SELECTED PASSAGE:
□ □ □ □ □
If the Liberals can manage to hold things together, it looks like we'll be heading into an election sooner than we thought. If on the other hand, if Bob Rae and Michael Ignatieff can't learn to get along (both are strongly divided over the question of Liberal election readiness, with Rae on the cautious side and Ignatieff on the full-speed-ahead end of things), we will likely see the maintenance of the current government, a another Stephen Harper minority win, or, even worse -- and I can barely write the words -- a Harper majority. I kind of like being the most progressive country in North America, I've got my fingers crossed for the Dream Team alternative. The Liberals are a long ways from perfect, but they're equally far from my worst nightmare

TrackBack

TrackBack URL for this entry:
http://www.typepad.com/t/trackback/2865634/27216896

Listed below are links to weblogs that reference Grit Dream Team, or Dion's Nightmare?:

Comments

Feed You can follow this conversation by subscribing to the comment feed for this post.

Excellent post. Though you are right to worry about Liberal infighting, it is clear the party is going to do its best to play up the "dream team" angle of the by-election wins last night (which as you correctly state don't prove anything other than the Liberals could run a red-painted fencepost in Toronto and still win). Luckily, in Hall Findlay and Rae the Liberals have two able and dynamic MPs who will be assets in their quest to combat the regressive Harper agenda. Hopefully, Canadians will view the Liberal party as a package deal the next time this country inevitably heads to the polls and in any election campaign, I'd rather my team to have Iggy, Rae, Hall Findlay, Brison, and Dryden than Stock Day (Harper's supposedly best-performing cabinet minister), Baird and Flaherty. However, if the next campaign centres around leadership rather than ideas (always a worry with a media system that loves to play up horse races) then there is cause for concern, as anybody who saw Dion speak last night can attest. Nevertheless, I remain shamelessly optimistic that the dream team can put infighting aside because, as the deservedly maligned former Defense Secretary Donald Rumsfeld once arrogantly stated, "you have to go to war with the army you have, not the army you want." Rae, Iggy and the Liberal dream team are stuck with Dion for at least this round, and by portraying themselves as a cohesive unit and viable alternative PARTY (because last time I checked we don't live in a Putinesque cult of personality state - as much as Harper wants us to think so) they can play damage control and limit Harper to another minority at worst. If they fail to form the government, ONLY THEN will it be time to resume infighting and open the wounds of the previous leadership race after Dion joins the company of Edward Blake as the only Liberal leader never to become PM.

Don't know why it's not attributing my name to that last post, though I guess it's obvious who wrote it!
□ □ □ □ □
PROVIDED MATERIAL:
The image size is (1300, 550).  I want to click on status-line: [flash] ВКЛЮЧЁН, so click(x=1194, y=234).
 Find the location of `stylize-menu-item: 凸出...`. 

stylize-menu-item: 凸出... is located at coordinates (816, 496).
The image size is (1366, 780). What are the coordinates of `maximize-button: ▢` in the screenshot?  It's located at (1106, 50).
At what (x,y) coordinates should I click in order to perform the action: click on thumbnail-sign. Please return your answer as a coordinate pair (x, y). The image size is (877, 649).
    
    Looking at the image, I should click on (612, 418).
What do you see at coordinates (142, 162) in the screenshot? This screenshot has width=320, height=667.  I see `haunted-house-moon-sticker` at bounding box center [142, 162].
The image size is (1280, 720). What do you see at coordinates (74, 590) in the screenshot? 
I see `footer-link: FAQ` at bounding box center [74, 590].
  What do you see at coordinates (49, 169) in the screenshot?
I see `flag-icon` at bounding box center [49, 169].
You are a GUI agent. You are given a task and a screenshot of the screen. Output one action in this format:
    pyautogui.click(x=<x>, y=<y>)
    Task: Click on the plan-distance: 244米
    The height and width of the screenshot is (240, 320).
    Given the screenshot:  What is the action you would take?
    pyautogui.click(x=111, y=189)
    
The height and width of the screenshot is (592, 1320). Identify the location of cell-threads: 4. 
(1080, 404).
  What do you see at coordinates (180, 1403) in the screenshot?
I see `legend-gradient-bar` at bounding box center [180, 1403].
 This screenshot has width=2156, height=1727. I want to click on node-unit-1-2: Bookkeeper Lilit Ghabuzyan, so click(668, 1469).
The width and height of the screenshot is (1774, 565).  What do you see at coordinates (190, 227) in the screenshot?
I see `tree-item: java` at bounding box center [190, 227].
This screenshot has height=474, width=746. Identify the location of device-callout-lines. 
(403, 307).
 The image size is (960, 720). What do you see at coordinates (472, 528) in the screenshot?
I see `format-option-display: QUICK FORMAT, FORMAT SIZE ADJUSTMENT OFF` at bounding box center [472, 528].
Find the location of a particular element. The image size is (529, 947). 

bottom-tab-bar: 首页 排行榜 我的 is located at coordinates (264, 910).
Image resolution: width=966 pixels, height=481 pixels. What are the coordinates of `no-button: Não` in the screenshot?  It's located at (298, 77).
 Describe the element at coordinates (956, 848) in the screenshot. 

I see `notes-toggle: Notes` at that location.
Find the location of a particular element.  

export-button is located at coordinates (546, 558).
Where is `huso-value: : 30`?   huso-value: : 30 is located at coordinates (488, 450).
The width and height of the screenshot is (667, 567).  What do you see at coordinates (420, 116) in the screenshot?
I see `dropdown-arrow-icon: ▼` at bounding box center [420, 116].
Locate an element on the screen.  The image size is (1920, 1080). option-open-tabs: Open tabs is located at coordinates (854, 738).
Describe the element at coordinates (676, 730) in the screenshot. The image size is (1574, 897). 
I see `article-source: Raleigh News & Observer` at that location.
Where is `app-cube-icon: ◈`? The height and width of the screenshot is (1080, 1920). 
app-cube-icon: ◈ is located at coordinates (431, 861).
□ □ □ □ □
ACTIVITY LIST:
1. Reproduce the portion of the Liberal dream team post that runs from "Listed below are" up to and including "for this post.".
2. In the Liberal dream team post, which cabinet minister is described as Harper's supposedly best-performing one?

ANSWERS TO THIS EXERCISE:
1.
Listed below are links to weblogs that reference Grit Dream Team, or Dion's Nightmare?:

Comments

Feed You can follow this conversation by subscribing to the comment feed for this post.

2. Stock Day